Required action:
Where the records hold the string "cell", show the whole line it sits on.

Available data:
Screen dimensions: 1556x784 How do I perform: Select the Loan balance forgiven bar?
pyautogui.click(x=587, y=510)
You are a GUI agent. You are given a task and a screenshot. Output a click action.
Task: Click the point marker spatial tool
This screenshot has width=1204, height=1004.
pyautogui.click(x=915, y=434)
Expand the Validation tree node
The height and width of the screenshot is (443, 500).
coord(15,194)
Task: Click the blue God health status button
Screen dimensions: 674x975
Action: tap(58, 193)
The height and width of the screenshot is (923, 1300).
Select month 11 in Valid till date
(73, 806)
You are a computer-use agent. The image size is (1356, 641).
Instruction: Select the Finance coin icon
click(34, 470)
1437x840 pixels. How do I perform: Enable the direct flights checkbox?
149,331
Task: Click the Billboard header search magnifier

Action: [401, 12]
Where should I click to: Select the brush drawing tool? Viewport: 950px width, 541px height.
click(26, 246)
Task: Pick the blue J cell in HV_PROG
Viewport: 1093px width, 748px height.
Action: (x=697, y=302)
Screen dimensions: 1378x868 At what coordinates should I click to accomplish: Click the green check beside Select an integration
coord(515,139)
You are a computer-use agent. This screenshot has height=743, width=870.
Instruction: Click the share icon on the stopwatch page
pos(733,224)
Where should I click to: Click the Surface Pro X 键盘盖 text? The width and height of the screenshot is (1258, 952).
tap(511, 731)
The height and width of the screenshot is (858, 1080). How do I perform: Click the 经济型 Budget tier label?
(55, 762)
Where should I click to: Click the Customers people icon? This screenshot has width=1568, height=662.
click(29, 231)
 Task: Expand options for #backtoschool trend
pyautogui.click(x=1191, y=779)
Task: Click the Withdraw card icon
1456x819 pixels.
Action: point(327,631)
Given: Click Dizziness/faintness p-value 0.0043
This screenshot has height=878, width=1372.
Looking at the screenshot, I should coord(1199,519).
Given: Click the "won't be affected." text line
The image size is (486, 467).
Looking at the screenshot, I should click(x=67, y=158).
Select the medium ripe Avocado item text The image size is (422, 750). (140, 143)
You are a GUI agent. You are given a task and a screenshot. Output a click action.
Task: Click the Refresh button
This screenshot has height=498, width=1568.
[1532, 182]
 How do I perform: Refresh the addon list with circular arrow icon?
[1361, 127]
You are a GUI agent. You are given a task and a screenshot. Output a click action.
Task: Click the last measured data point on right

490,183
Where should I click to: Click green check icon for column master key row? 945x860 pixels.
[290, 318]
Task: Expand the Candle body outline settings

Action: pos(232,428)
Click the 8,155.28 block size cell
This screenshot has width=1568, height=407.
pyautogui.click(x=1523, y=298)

Finished exercise:
Task: Pick the blue J cell in HV_PROG
Click the 8,155.28 block size cell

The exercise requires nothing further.